Imnaryuaq will be classified by Lloyd's Register of Shipping. Her ice class will be Polar Class 2, the second highest ice class according to the International Association of Classification Societies (IACS) Unified Requirements for Polar Class Ships. Furthermore, the class notation Icebreaker(+) will result in additional structural strengthening based on analysis of the vessel's operational profile potential ice loading scenarios. Imnaryuaq will be one of the first vessels to hold these class notations.

=== Power and propulsion ===

Imnaryuaq will be fitted with a fully integrated diesel-electric propulsion system consisting of four 16-cylinder Wärtsilä 16V31 and two 8-cylinder Wärtsilä 8V31 four-stroke medium-speed diesel generating sets with a combined output of about 47 MW. The power plant, divided into two separate engine rooms, will provide power for all shipboard consumers from propulsion motors to lighting in the accommodation spaces.

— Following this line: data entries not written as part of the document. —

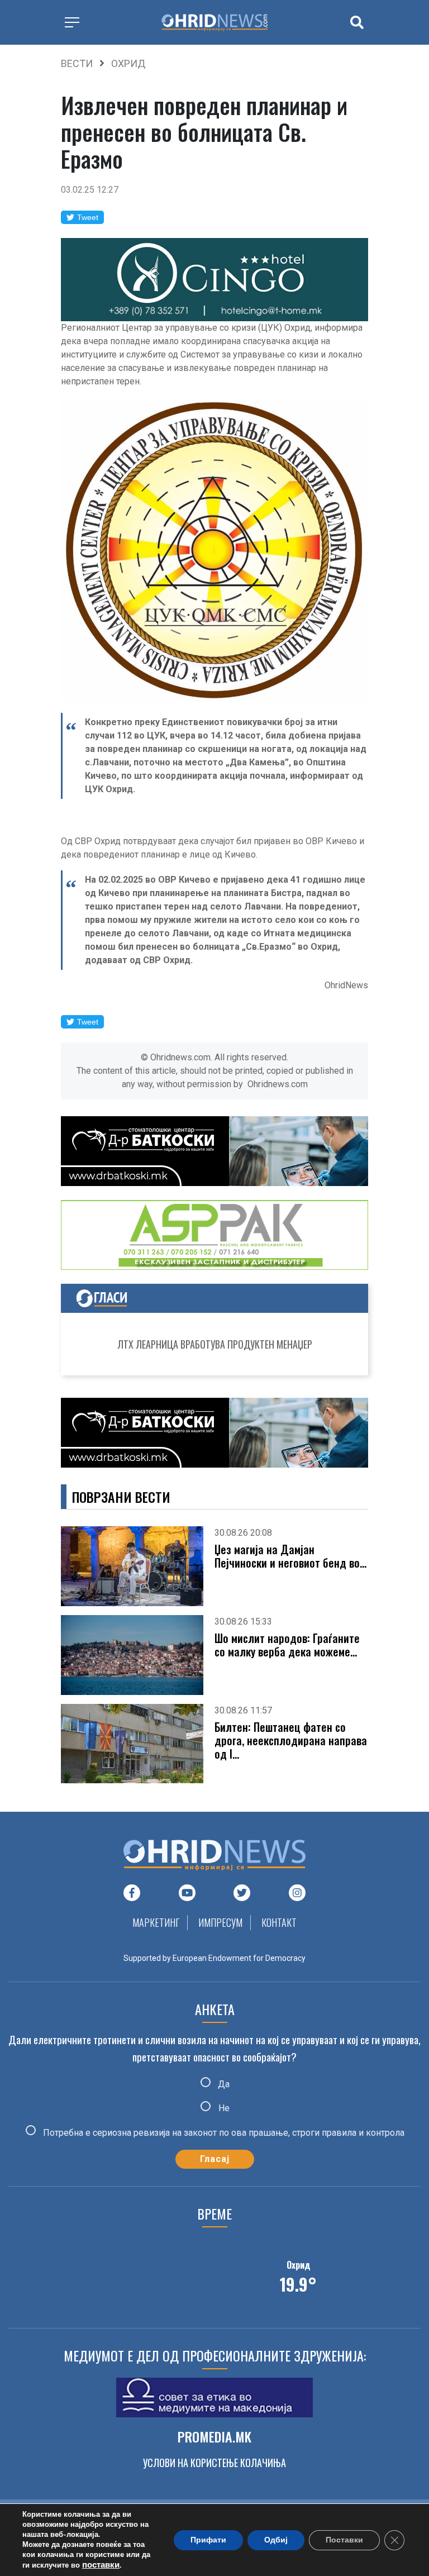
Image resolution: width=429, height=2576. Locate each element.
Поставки (344, 2540)
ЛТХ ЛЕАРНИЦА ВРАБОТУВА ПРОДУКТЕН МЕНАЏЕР (214, 1344)
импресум (220, 1922)
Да (223, 2083)
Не (223, 2108)
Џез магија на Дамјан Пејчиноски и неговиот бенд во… (290, 1555)
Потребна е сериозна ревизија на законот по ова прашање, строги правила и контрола (222, 2132)
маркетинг (155, 1922)
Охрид (128, 63)
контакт (279, 1922)
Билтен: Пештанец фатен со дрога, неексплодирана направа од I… (290, 1740)
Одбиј (276, 2540)
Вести (77, 63)
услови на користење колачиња (214, 2462)
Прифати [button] (208, 2540)
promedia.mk (214, 2436)
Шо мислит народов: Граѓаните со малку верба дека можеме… (287, 1644)
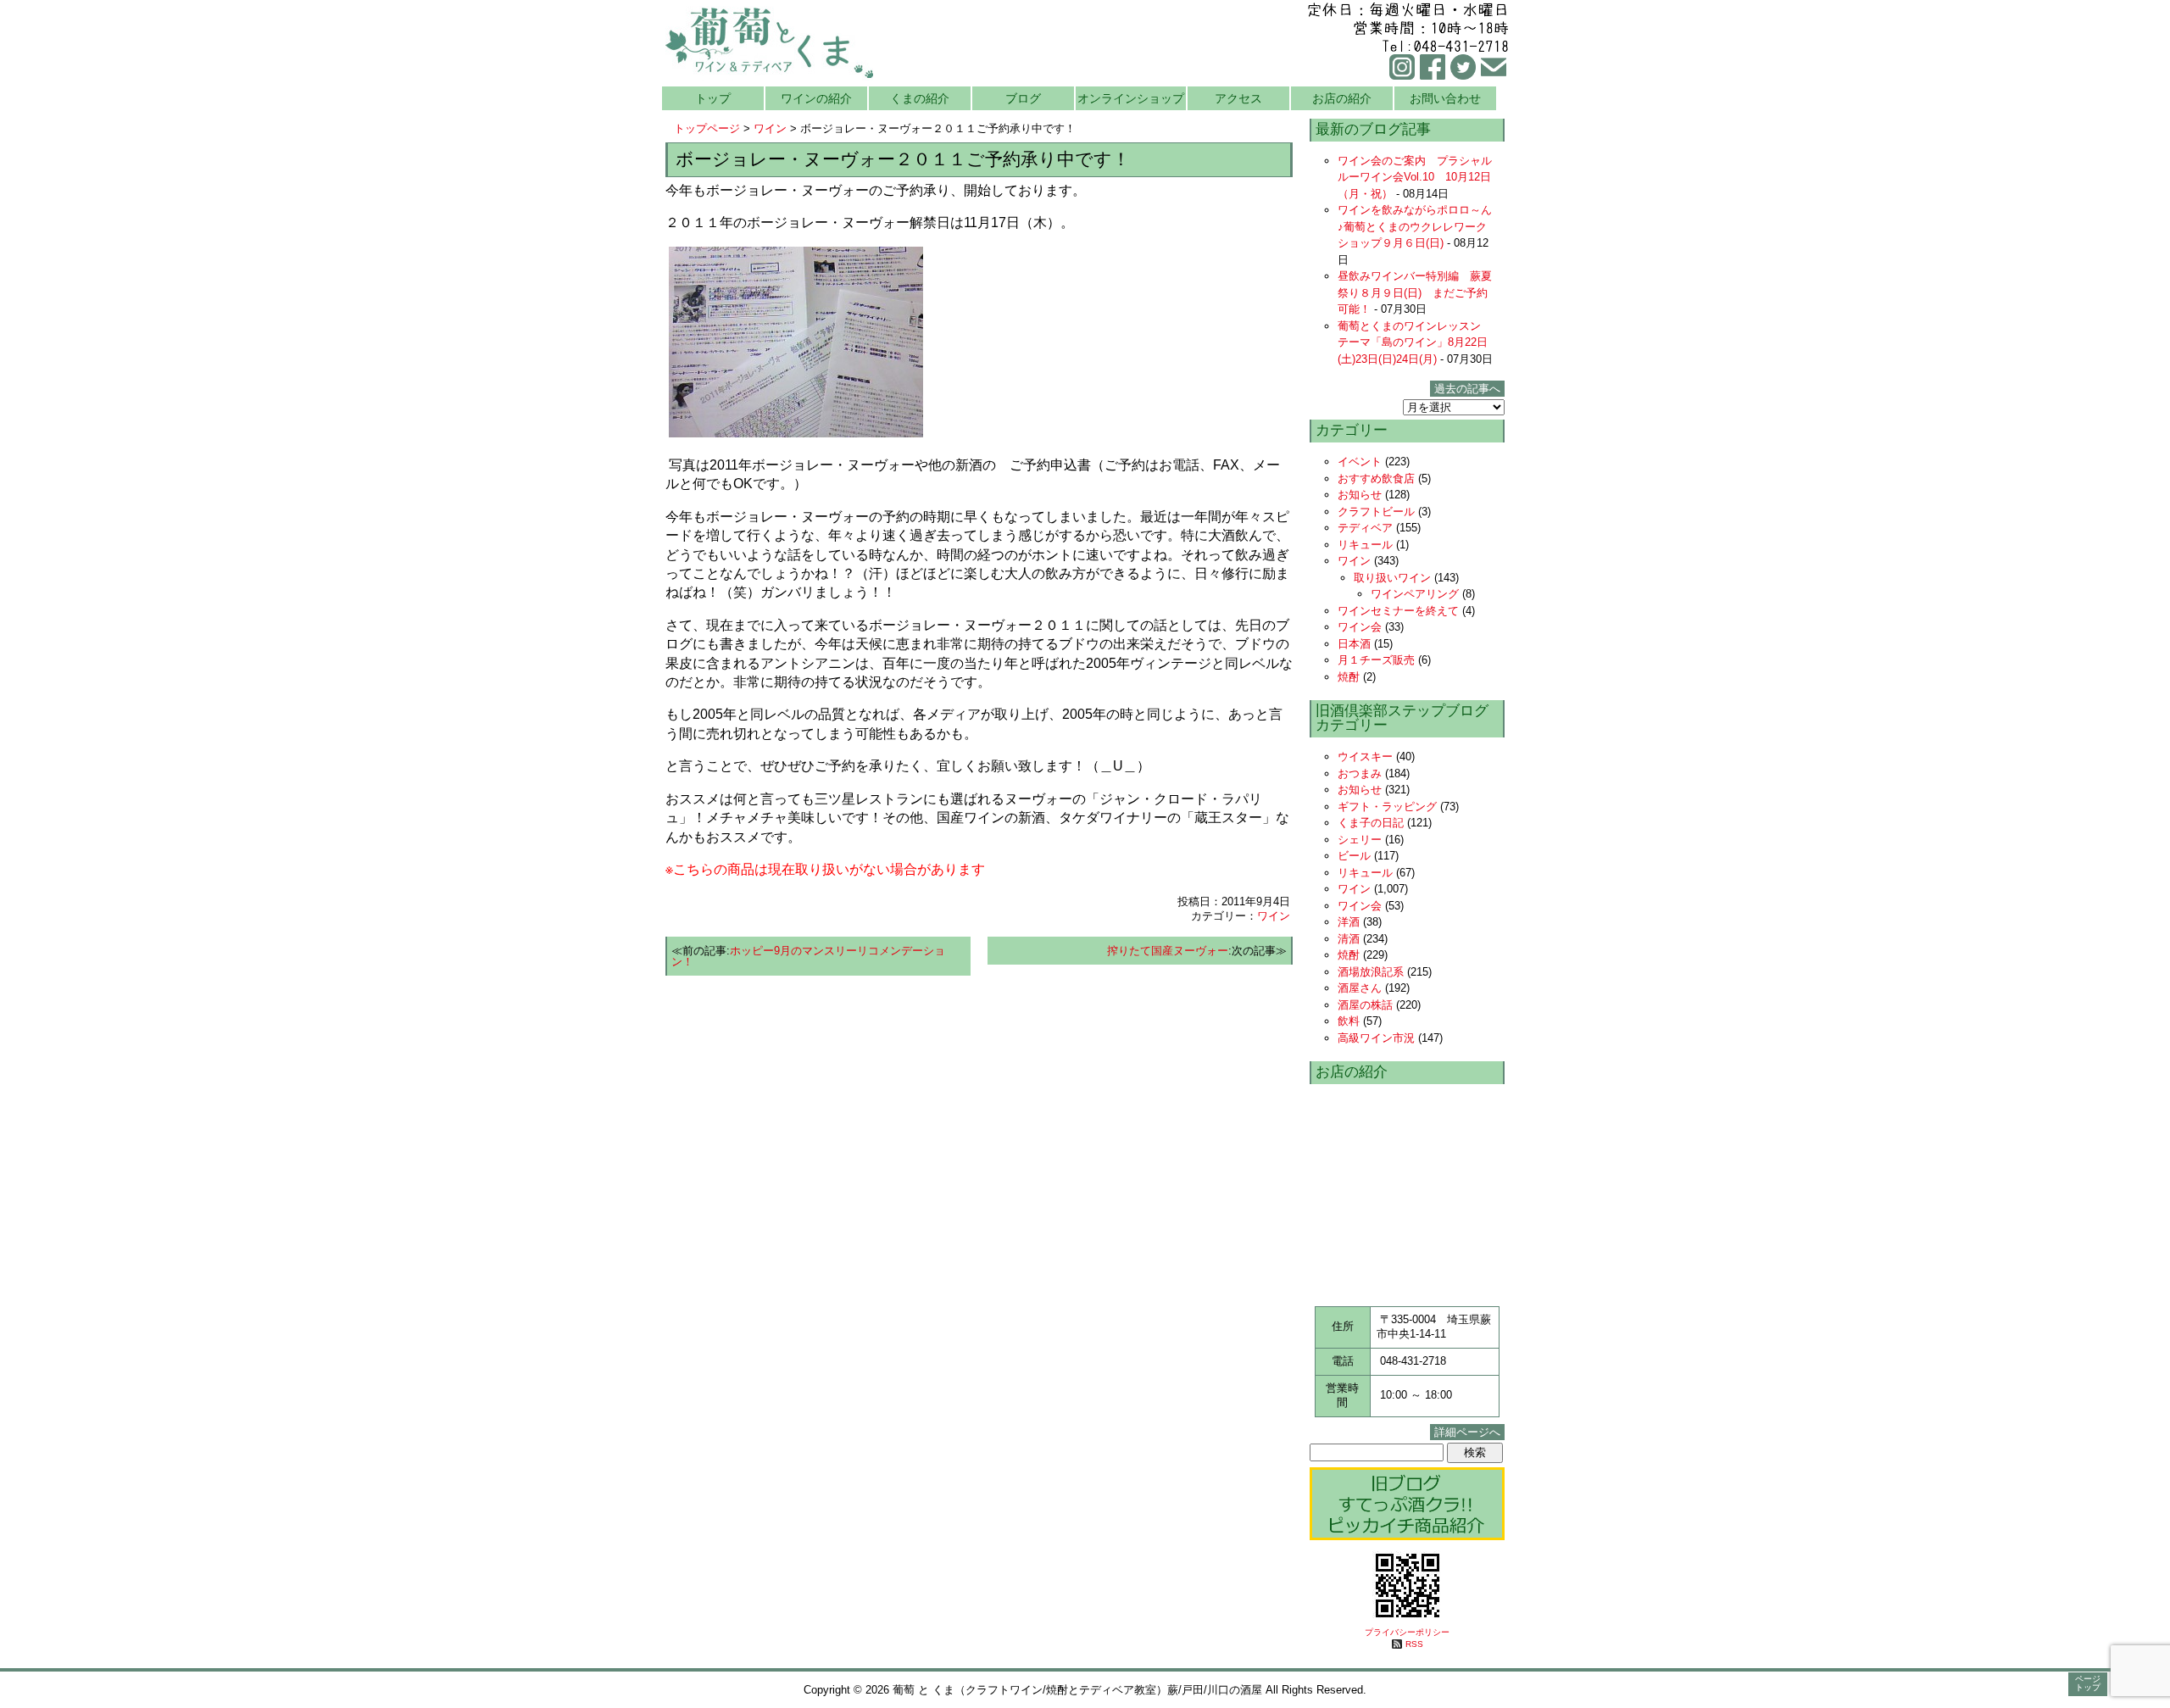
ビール (1354, 855)
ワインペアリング (1415, 593)
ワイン (770, 128)
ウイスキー (1365, 756)
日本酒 (1354, 643)
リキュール (1365, 544)
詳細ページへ (1467, 1432)
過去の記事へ (1467, 388)
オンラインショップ (1130, 98)
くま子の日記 (1371, 822)
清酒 (1349, 938)
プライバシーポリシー (1407, 1632)
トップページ (707, 128)
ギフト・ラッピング (1387, 806)
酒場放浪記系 (1371, 971)
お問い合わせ (1445, 98)
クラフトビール (1376, 511)
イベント (1360, 461)
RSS (1414, 1644)
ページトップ (2087, 1683)
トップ (713, 98)
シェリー (1360, 839)
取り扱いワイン (1392, 577)
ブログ (1023, 98)
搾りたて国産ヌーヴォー (1167, 950)
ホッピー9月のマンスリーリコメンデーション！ (808, 956)
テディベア (1365, 527)
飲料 (1349, 1021)
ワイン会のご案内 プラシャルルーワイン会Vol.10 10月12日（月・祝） (1415, 177)
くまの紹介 (919, 98)
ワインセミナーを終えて (1398, 610)
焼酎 (1349, 676)
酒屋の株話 (1365, 1005)
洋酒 (1349, 921)
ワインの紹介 (816, 98)
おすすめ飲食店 (1376, 478)
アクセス (1238, 98)
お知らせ (1360, 494)
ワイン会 (1360, 626)
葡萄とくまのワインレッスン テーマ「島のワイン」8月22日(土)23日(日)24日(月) (1415, 342)
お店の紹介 (1342, 98)
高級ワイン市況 (1376, 1038)
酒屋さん (1360, 988)
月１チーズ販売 (1376, 660)
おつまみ (1360, 773)
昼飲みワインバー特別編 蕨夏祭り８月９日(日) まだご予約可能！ (1415, 292)
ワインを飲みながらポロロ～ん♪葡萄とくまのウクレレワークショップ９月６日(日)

Initially, two propulsion alternatives were proposed during the preliminary design: a traditional three-shaft configuration with a centerline rudder and a hybrid propulsion system consisting of two wing shafts and an azimuth thruster in the middle for improved maneuverability. Of these, the Canadian Coast Guard selected the latter with two 11 MW shafts and a single 12 MW azimuth thruster. This has since been swapped around to two ABB Azipod propulsion units flanking a fixed shaft in the middle. The combined shaft power, 34 MW, will be almost the same as that of the Russian nuclear-powered icebreakers and . This will make Imnaryuaq the most powerful diesel-electric icebreaker in the world and the third most powerful non-nuclear icebreaker after the two gas turbine-powered Polar-class icebreakers operated by the United States Coast Guard. The icebreaker will also be fitted with an air bubbling system that provides hull lubrication and reduces ice friction during icebreaking operations.

For maneuvering at ports as well as stationkeeping capability in Sea State 5 and currents of up to 3 kn in open water, Imnaryuaq will also be fitted with two 1,900 kW Steerprop bow thrusters.

=== Performance ===

Imnaryuaq is designed to break level ice with a thickness of 2.5 m and with a 30 cm snow cover at over 3 knots. This is roughly equivalent to the Russian Project 22220 nuclear-powered icebreakers. Her operational range at 12 kn in Sea State 3 is projected to be over 26200 nmi and she can operate in 2.2 m ice at full power for 25 days. The logistical endurance of the vessel will be 270 days. The new icebreaker will be able to achieve a maximum speed of about 20 kn in open water, but her normal cruising speed is around 12 knots.